## YOUR TASK
Everything from the line holding "[پنل کاربری] (49, 33)" through the last line of the records should be repeated word for word, and pictures should be omitted.

START MATERIAL SHOWN

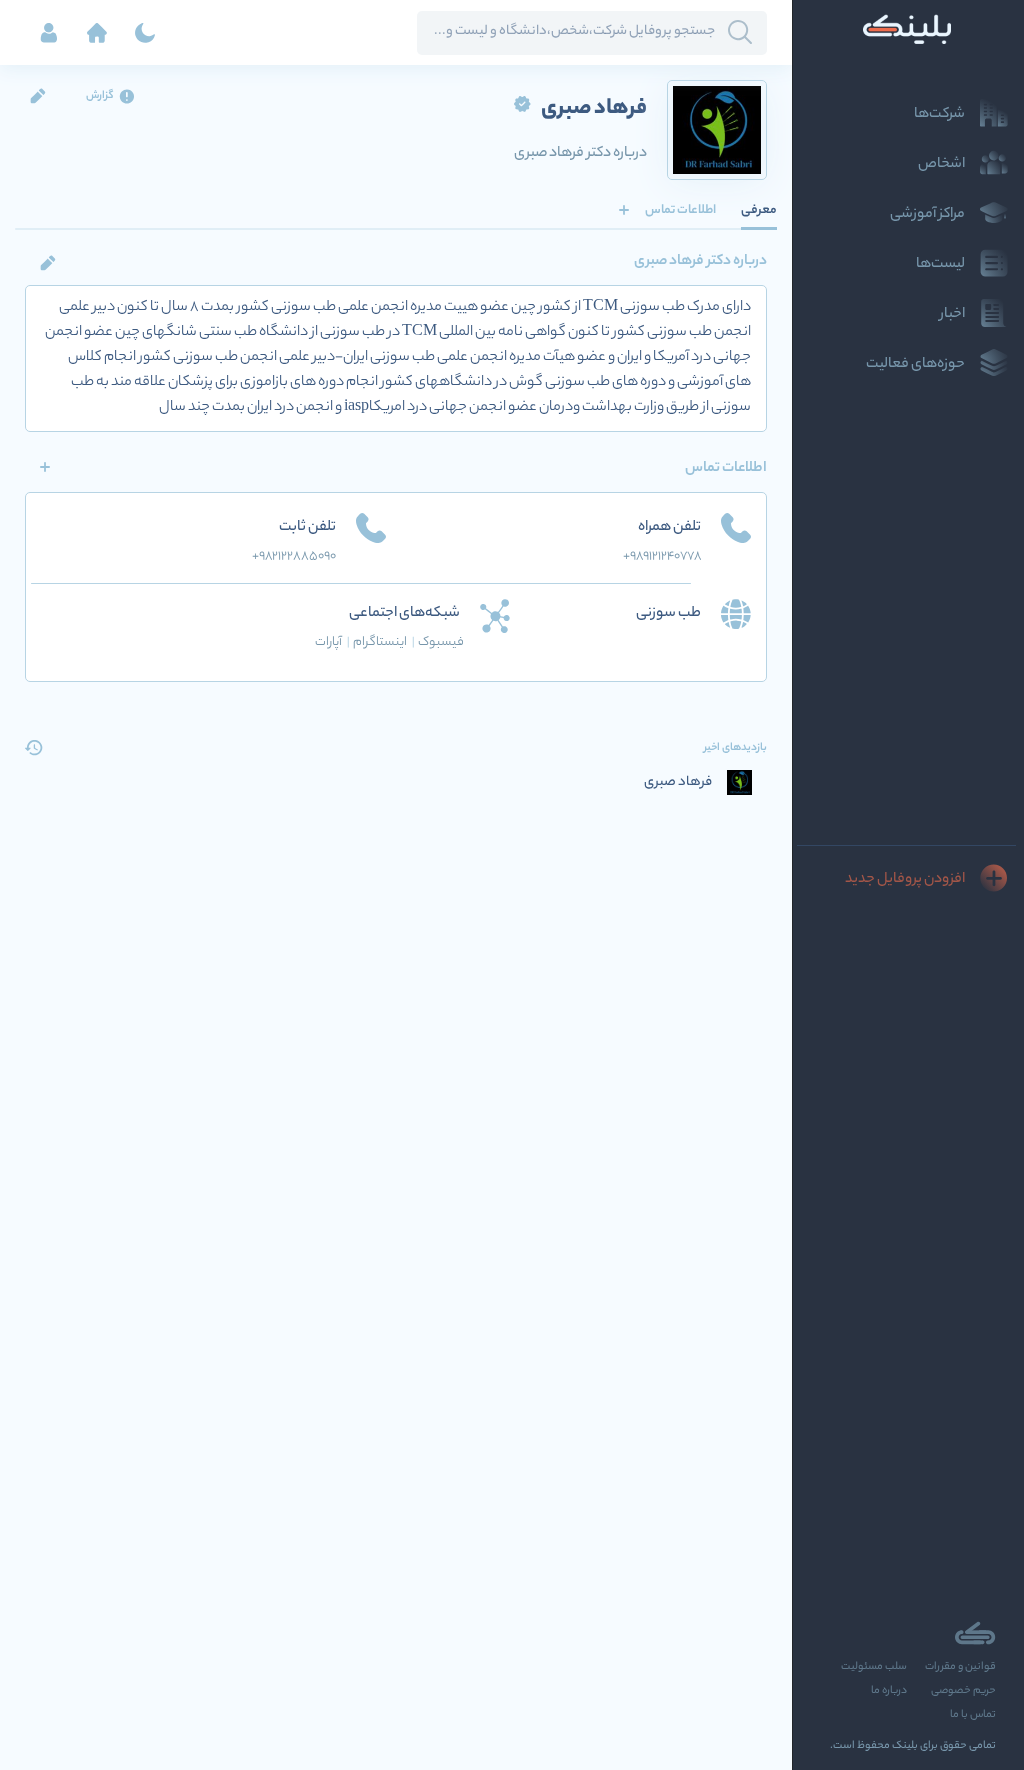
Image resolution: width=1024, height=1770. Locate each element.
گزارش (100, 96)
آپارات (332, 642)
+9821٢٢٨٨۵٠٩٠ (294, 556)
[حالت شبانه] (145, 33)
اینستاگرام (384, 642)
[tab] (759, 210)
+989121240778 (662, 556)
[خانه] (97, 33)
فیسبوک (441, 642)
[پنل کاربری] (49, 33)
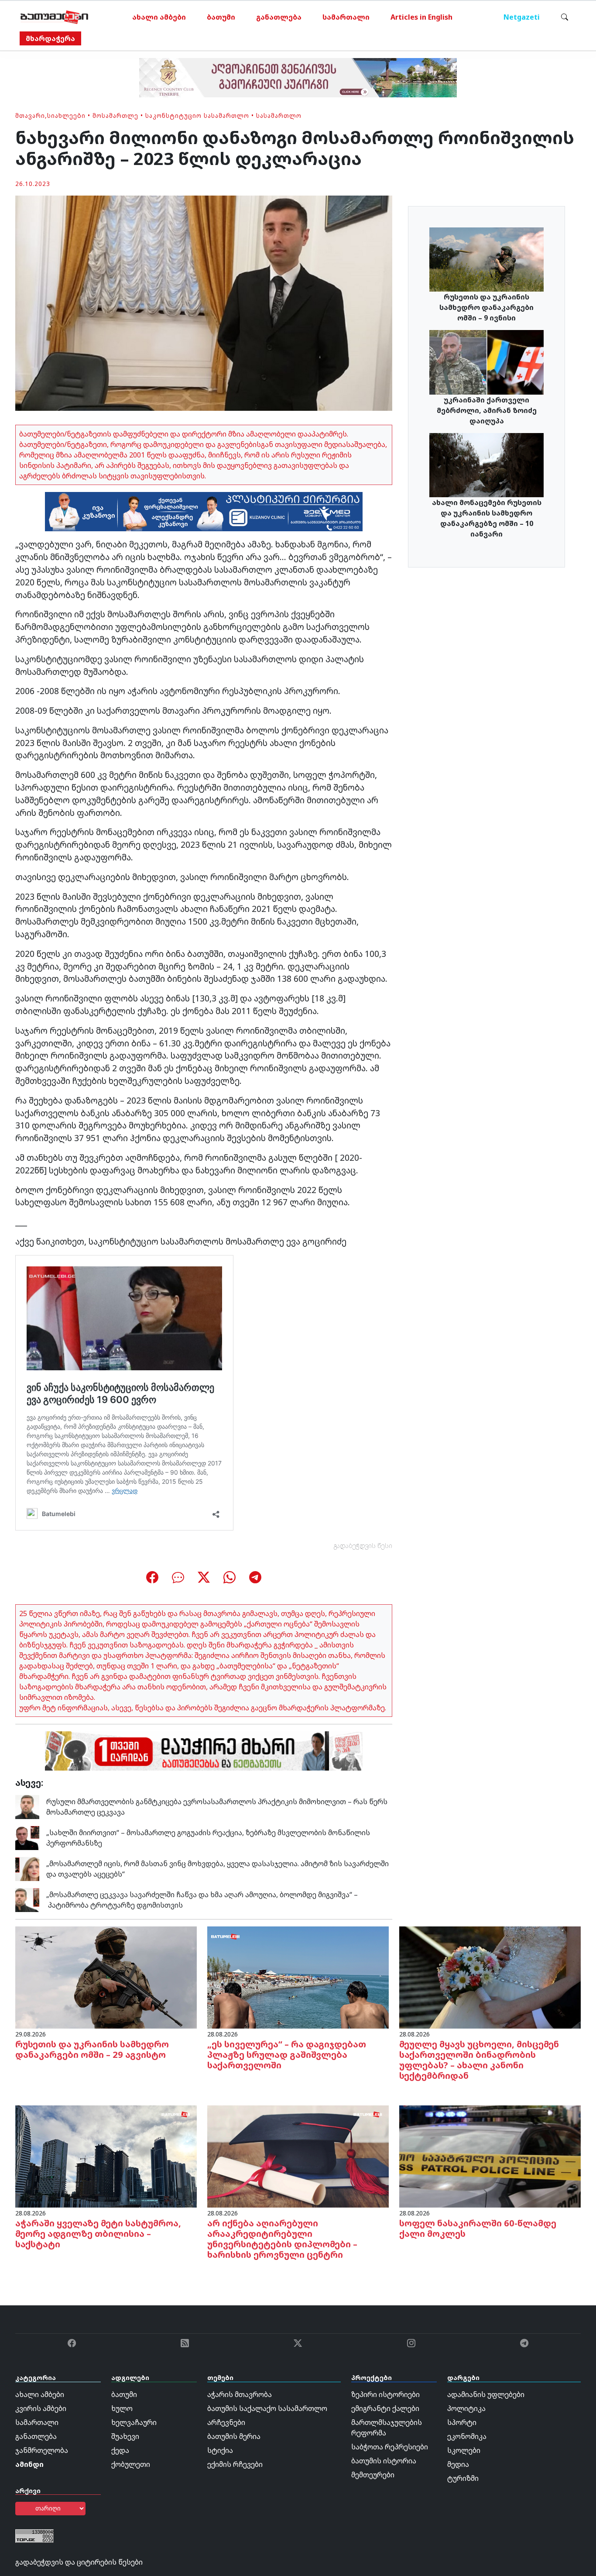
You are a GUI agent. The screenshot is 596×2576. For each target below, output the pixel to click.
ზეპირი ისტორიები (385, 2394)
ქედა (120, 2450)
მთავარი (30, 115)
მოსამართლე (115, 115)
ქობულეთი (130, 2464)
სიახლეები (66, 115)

END MATERIAL SHOWN

## EXPECTED OUTPUT
[پنل کاربری] (49, 33)
You are a GUI agent. The screenshot is 596×2576. For each target below, output the pixel to click.
ზეპირი ისტორიები (385, 2394)
ქედა (120, 2450)
მთავარი (30, 115)
მოსამართლე (115, 115)
ქობულეთი (130, 2464)
სიახლეები (66, 115)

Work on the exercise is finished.